President Vladimir Putin acknowledged this in an interview with CNBC this spring. “What I’m about to say may be unpopular… Climate change brings in more favourable conditions and improves the economic potential of [the Arctic] region,” he told the news channel. 

In other countries in the CEE/CIS region, the impact is likely to be insignificant, and none are expected to experience a fall in output. 

This is similar to the situation in most of Europe and North America, but in stark contrast to other world regions. Africa is set to be the worst affected, while a fall in output is also forecast in Latin America, the Middle East, the Indian subcontinent, Southeast Asia and Australasia. This means most countries worldwide and the vast majority of the world’s population would be negatively impacted. 
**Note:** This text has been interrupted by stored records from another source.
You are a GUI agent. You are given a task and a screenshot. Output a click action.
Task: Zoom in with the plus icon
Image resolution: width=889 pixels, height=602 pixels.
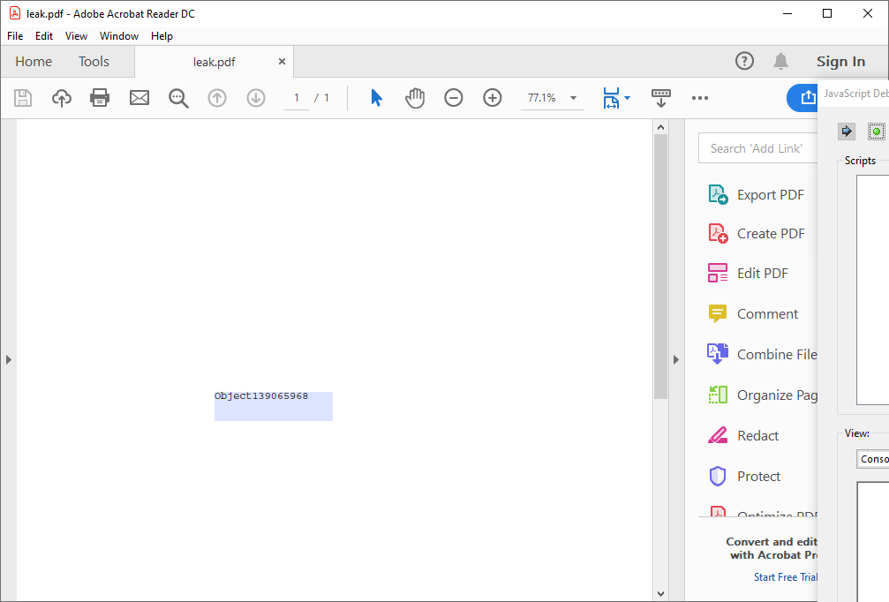click(493, 98)
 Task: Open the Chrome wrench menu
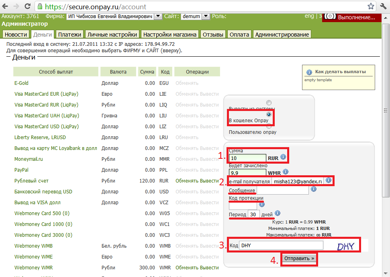382,6
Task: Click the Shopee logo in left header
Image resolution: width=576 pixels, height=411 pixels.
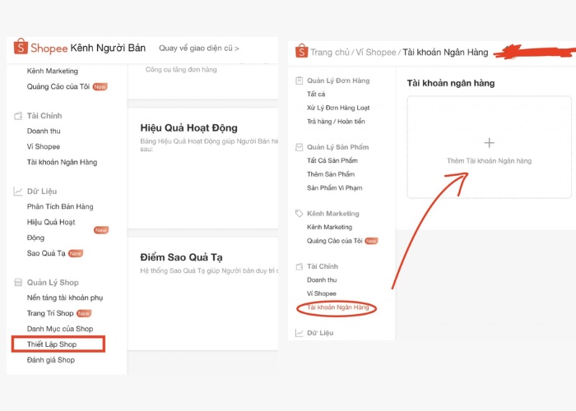Action: [x=21, y=48]
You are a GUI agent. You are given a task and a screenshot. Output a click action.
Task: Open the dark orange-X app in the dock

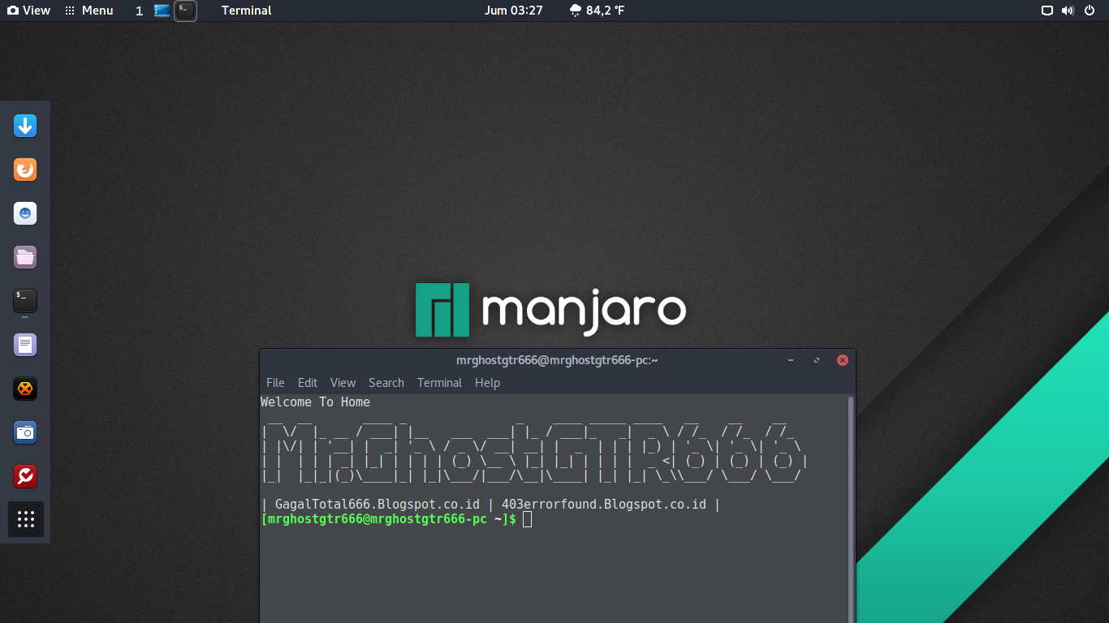click(x=25, y=389)
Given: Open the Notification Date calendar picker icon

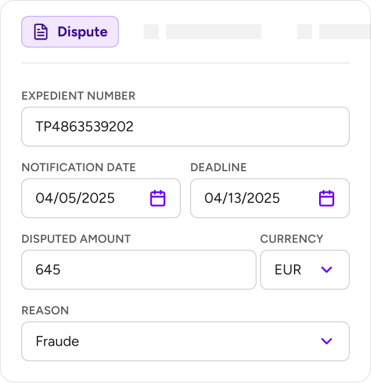Looking at the screenshot, I should coord(158,198).
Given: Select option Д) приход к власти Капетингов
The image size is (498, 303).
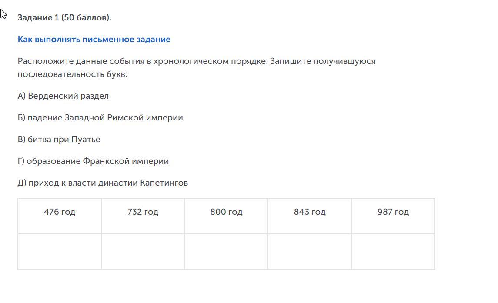Looking at the screenshot, I should click(x=103, y=183).
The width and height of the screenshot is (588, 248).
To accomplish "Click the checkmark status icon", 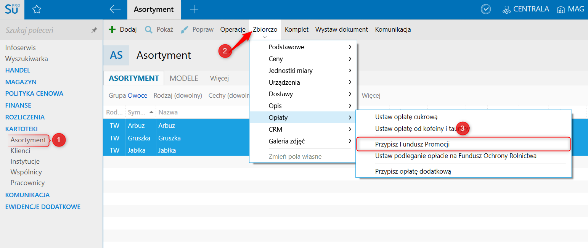I will click(x=486, y=9).
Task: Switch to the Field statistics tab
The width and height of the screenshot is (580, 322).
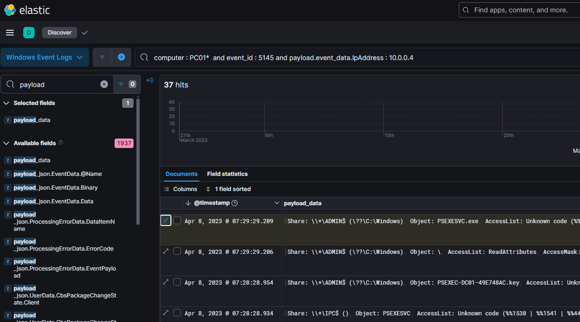Action: pyautogui.click(x=227, y=174)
“Close to 60% of the world’s population currently resides in countries where an increase in temperature would likely lead to such pernicious effects. By the end of the 21st century, this number is projected to rise to more than three-quarters of the global population,” the report says. 

“Higher temperatures hurt economic activity in hot countries through many channels. They lower agricultural output, reduce the productivity of workers exposed to heat, slow investment, and damage health,” it warns. Many of the countries in the affected region are low income, making it harder for them to adapt to climate change. 

The 1°C increase examined in the survey falls far short of the expected temperature hike by the end of this century, which could be as high as 4°C or even more if sufficient measures are not taken to curb global warming. This would “erase close to one-tenth of the per capita output of the median low-income country by the end of the 21st century, relative to a scenario of unchanged temperature,” says the IMF. Overall, “Climate change is a negative global externality of potentially catastrophic proportions,” it concludes. 

The IMF also acknowledges that country level data doesn't show the whole picture as there are significant differences within countries, meaning that just because warming would result in an overall increase in output in CEE/CIS countries, it doesn’t mean they would avoid a weighty humanitarian cost and damage to some economic sectors. 

Southeast Europe, for example, already experiences long hot summers and this year droughts have hit agriculture and pose a threat to hydropower production in parts of the region. Large parts of Central Asia are desert and the region is also vulnerable to climate change. 

“[C]limate change is likely to create economic winners and losers at both individual and sectorial levels, even in countries where the effect might be moderate or positive on average,” the IMF warns. 

This even includes Mongolia, where climate change is believed to be to a large extent responsible for the increasing severity and frequency of the “dzuds” — extremely cold winters that hit the country every few years, during which millions of livestock are killed. A government decision to remove regulations that prevented overherding in the 1990s, together with increasingly hot summers and more extreme winters, has led to recent dzuds taking a heavy toll on herders. Hundreds of thousands have given up their nomadic way of life and migrated to shanty towns around Ulan Bataar, which has brought its own set of environmental problems in terms of the chronic air pollution in the city. 

Hot weather is also causing severe problems this year, as drought forced Mongolia to suspend its grain exports, a setback for the country’s plans to diversity its economy away from over-reliance on commodity exports such as copper and coal.

Temperatures in the landlocked country have already risen by 2°C in the last 70 years, three times faster than the global average, the United Nations Environment Programme says. That has brought about rising desertification rates, the melting of glaciers and drying rivers and lakes, threatening livelihoods.